澳大利亚的每位全科医师均有医生代码(provider number),提供的每项服务有服务代码(item number),医保中心Medicare通过这两种代码来对全科医学服务进行监督、管理和补偿。在澳大利亚实施明确的医药分家制度,完全割断医生与药品的利益关系,杜绝了滥用药品,值得我们借鉴。
即综合性医院与社区卫生服务机构间的紧密合作。
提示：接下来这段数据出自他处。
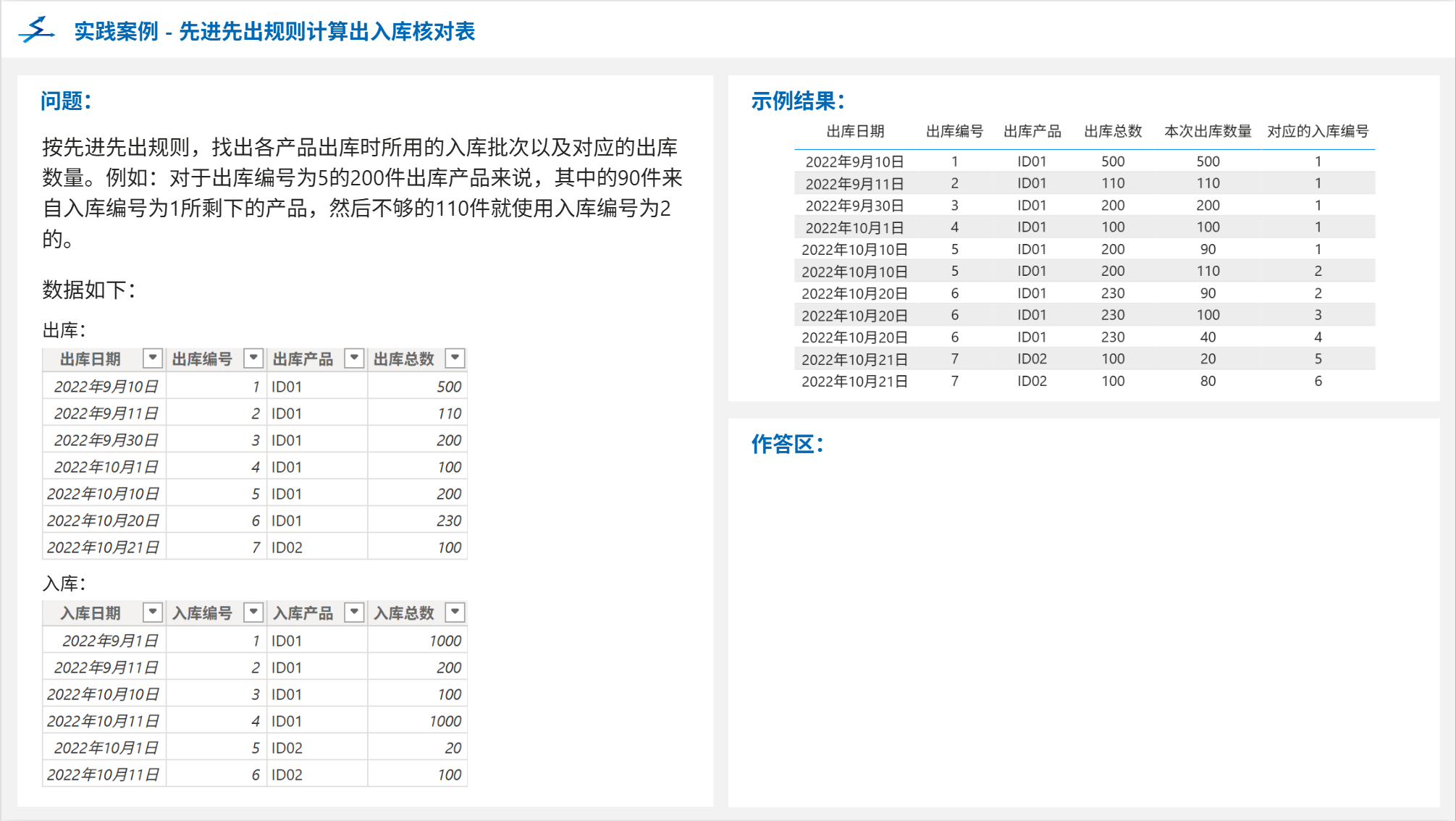This screenshot has height=821, width=1456.
Task: Open the 出库总数 filter dropdown
Action: point(455,358)
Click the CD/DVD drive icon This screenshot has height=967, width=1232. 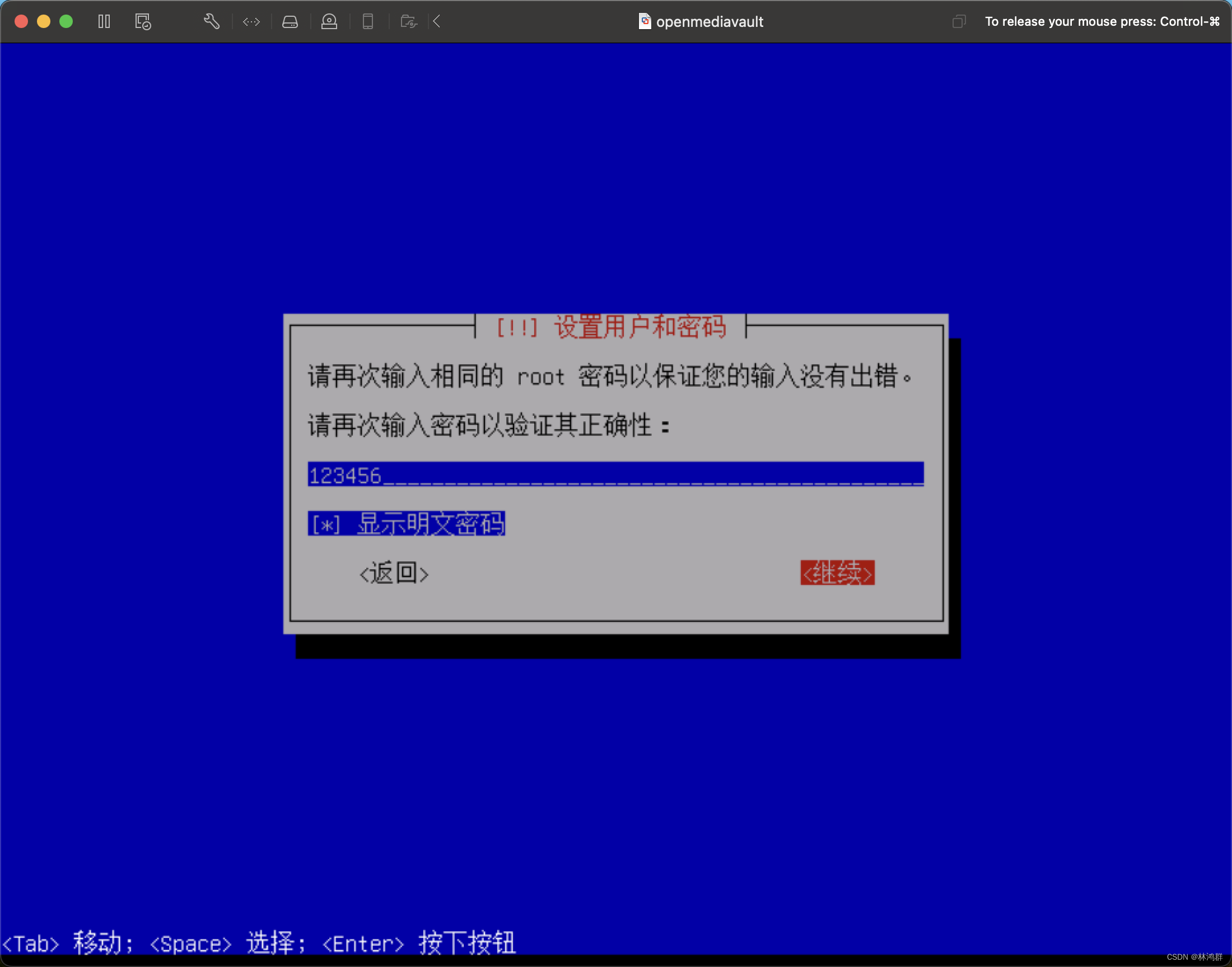tap(329, 21)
定期组织大医院专家到社区讲课、带教和业务指导,组织急救演练,开展病例讨论等,全科医师也可定期到综合或专科医院进修,带着问题学,学以致用,发挥全科医师在整个医疗体系中的"守门人"的作用,为医疗资源的合理分配和综合利用作出独特的贡献。
澳大利亚实行全科医师(社区)首诊制,居民获得医院服务的途径只有全科医师的转诊应允及急诊服务,进入医院后获得的基本上是住院服务,医院基本不提供普通门诊服务。我国应在医保和费用上制定相应政策,逐步建立社区首诊制,加强社区全科团队建设,加强社区护理队伍的培养,积极配合全科医师提供全人全程服务,减少医保费用支出、缓解大医院就医压力、方便群众就医,真正实现"小病进社区,大病进医院"的医疗卫生服务模式。